Главное — внутренние перемены, все перевернуто.
Начдива жалко до
Вечером музыка и пляска — Апанасенко ищет популярности, круг шире, Бахтурову выбирает лошадь из польских, нынче все ездят на польских, великолепные кони, узкогрудые, высокие, английские, рыжие кони, этого нельзя забыть. Апанасенко заставляет проводить лошадей.
Целый день — разговоры об интригах. Письмо в тыл.
Тоска по Одессе.
Запомнить — фигура, лицо, радость Апанасенки, его любовь к лошадям, как проводит лошадей, выбирает для Бахтурова.
Об ординарцах, связывающих свою судьбу с «господами». Что будет делать Михеев, хромой Сухоруков, все эти Гребушки, Тарасовы, Иван Иванович с Бахтуровым. Все идут следом.
О польских лошадях, об эскадронах, скачущих в пыли на высоких, золотистых, узкогрудых польских конях. Чубы, цепочки, костюмы из ковров.
В болоте завязли 600 коней, несчастные поляки.
6.8.20. Хотин
На том же месте.
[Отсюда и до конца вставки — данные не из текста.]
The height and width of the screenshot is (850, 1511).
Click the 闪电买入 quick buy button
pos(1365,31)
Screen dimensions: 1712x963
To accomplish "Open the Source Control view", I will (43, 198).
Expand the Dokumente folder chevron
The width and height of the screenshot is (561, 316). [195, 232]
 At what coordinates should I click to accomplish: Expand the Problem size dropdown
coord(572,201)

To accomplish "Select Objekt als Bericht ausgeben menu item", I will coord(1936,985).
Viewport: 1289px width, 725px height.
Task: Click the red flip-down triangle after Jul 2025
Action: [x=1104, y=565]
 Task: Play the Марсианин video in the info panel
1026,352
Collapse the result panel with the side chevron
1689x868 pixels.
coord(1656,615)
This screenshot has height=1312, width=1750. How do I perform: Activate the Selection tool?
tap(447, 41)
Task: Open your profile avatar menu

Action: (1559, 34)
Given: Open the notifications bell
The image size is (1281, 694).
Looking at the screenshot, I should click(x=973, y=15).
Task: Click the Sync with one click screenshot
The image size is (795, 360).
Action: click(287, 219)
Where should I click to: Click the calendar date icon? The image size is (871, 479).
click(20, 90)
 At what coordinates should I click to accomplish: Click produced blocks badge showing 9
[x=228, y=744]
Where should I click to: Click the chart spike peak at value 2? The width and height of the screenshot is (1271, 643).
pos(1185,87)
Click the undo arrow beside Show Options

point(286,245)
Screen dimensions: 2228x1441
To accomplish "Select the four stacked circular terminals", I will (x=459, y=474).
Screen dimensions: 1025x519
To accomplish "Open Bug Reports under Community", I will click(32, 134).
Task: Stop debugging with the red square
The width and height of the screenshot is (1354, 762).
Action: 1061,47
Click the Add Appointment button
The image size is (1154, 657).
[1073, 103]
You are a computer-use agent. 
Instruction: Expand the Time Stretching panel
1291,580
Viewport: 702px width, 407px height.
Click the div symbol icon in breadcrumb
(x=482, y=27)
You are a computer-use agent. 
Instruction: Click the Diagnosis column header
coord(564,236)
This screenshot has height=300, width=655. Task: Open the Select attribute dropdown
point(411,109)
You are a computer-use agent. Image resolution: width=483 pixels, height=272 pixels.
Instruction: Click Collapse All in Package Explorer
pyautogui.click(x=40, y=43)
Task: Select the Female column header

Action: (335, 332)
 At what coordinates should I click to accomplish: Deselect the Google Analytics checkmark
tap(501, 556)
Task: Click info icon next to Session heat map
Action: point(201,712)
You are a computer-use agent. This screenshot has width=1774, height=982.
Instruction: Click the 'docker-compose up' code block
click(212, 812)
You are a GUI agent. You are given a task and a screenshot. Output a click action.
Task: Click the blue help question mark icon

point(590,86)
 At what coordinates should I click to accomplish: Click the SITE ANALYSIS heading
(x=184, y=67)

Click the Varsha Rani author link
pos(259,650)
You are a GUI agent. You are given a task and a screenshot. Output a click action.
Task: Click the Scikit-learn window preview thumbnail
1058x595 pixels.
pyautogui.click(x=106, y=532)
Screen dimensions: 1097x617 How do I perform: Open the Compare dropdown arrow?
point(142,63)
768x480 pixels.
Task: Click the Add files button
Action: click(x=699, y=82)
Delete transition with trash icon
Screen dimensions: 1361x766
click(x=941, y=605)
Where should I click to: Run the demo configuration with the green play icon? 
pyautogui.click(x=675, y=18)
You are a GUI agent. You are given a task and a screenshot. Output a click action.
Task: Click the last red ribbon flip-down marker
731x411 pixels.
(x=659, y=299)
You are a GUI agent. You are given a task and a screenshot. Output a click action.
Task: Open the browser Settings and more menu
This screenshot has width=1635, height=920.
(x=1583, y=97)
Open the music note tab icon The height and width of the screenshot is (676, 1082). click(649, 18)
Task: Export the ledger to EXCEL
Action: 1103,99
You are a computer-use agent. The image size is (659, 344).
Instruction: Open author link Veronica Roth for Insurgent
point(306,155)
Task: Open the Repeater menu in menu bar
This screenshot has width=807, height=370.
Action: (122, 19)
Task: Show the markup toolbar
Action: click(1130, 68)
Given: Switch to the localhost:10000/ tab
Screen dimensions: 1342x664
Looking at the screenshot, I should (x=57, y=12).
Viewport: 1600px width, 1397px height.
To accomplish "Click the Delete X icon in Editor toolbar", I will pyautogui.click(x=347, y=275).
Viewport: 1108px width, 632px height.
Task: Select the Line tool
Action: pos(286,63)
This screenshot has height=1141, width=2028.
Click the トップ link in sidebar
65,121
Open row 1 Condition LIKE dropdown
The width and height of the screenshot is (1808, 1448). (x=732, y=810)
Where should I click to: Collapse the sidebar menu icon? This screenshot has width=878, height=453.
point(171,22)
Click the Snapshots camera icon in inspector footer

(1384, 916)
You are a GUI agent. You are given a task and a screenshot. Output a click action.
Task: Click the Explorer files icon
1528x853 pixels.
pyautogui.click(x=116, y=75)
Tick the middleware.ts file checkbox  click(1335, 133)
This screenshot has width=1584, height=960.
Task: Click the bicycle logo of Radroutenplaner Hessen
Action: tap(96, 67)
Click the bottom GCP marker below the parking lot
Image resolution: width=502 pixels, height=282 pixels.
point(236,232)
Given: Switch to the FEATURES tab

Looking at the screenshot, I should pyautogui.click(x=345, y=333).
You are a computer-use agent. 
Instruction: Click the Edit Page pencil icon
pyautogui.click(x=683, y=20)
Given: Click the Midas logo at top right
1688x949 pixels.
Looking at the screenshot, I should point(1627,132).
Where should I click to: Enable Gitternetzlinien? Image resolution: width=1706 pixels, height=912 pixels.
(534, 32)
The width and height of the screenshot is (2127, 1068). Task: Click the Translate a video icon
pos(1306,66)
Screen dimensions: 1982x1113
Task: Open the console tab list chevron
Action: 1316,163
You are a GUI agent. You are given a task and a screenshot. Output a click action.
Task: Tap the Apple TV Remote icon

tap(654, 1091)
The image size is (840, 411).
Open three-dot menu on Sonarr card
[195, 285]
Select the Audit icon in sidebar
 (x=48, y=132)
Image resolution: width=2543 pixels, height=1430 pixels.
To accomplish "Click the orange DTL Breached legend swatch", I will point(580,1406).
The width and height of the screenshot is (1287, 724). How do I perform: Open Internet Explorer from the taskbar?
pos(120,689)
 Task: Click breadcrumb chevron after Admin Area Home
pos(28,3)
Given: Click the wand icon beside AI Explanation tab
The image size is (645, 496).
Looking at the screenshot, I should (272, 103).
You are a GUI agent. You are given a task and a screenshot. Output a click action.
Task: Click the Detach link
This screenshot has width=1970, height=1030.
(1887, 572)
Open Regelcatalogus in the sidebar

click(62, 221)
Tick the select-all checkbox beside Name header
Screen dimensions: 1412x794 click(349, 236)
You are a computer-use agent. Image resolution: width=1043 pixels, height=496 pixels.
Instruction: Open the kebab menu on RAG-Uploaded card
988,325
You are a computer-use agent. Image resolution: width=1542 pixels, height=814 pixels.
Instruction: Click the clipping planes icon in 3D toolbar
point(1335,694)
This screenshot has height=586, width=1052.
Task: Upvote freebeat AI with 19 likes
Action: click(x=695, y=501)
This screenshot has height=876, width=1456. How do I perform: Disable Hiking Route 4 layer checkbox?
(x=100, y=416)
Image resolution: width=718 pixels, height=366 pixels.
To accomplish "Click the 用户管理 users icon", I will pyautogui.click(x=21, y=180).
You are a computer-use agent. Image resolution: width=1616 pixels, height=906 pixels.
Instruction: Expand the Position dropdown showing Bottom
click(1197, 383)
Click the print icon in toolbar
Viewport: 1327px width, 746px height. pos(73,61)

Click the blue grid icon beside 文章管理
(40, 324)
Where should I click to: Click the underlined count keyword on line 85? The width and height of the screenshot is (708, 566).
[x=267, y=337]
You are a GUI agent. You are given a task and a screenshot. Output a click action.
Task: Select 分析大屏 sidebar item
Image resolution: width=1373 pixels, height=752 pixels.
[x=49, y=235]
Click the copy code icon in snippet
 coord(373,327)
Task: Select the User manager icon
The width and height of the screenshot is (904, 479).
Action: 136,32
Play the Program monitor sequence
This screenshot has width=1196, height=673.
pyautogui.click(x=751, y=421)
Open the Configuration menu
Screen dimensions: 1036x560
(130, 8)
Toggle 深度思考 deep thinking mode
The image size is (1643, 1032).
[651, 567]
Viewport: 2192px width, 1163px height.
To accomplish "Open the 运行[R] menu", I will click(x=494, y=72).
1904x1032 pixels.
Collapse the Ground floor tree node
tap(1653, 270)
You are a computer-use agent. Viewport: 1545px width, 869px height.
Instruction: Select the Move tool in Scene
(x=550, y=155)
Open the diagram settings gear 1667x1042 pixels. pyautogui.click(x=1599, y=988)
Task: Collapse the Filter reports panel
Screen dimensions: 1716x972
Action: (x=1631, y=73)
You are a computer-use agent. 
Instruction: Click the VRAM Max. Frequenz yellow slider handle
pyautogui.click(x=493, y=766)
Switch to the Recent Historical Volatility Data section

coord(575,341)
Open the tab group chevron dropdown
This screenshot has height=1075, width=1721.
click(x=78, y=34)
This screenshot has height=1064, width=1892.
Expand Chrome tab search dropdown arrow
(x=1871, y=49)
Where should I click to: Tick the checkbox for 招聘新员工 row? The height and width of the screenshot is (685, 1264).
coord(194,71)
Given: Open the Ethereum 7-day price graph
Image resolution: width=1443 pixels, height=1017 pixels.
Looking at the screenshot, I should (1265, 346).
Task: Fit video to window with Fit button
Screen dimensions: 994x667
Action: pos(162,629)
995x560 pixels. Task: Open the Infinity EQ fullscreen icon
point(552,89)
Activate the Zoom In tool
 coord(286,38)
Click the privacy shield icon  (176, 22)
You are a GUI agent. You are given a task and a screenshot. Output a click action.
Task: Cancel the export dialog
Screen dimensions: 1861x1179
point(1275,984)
Приводимся в порядок, куем лошадей, едим, перерыв в операциях.
Моя хозяйка — маленькая, пугливая, хрупкая женщина с измученными и кроткими глазами. Боже, как ее мучают солдаты, это бесконечное варево, крадем мед. Приехал домой хозяин, бомбы с аэроплана угнали у него коней. Старик не ел 5 суток, теперь отправляется по белу свету искать своих коней, эпопея. — Старый старик.
Знойный день, густая, белая тишина, душа радуется, кони стоят, им молотят овес, возле них целый день спят казаки, кони отдыхают — это на первом плане.
Изредка мелькает фигура Апанасенки, в отличие от замкнутого Тимошенки, он — свой, он — отец-командир.
Утром уезжает Бахтуров, за ним свита, слежу за работой нового военкома, тупой, но обтесавшийся московский рабочий, вот в чем сила — шаблонные, но великие пути, три военкома — обязательно описать прихрамывающего Губанова, грозу полка, отчаянного рубаку, молодого 23-летнего юношу, скромный Ширяев, хитрый Гришин. Сидят в садку, военком выспрашивает, сплетничают, высокопарно говорят о мировой революции, хозяйка отряхивает яблоки, потому что все объели, секретарь военкома, длинный, с звонким голосом ходит, ищет пищу.
В штабе новые веяния — Шеко пишет особенные приказы, высокопарные и трескучие, но короткие и энергичные, подает свои мнения Реввоенсовету, действует по собственной инициативе.
Все грустят о Тимошенко, бунта не будет.
Почему у меня непроходящая тоска? Потому, что далек от дома, потому что разрушаем, идем как вихрь, как лава, всеми ненавидимые, разлетается жизнь, я на большой непрекращающейся панихиде.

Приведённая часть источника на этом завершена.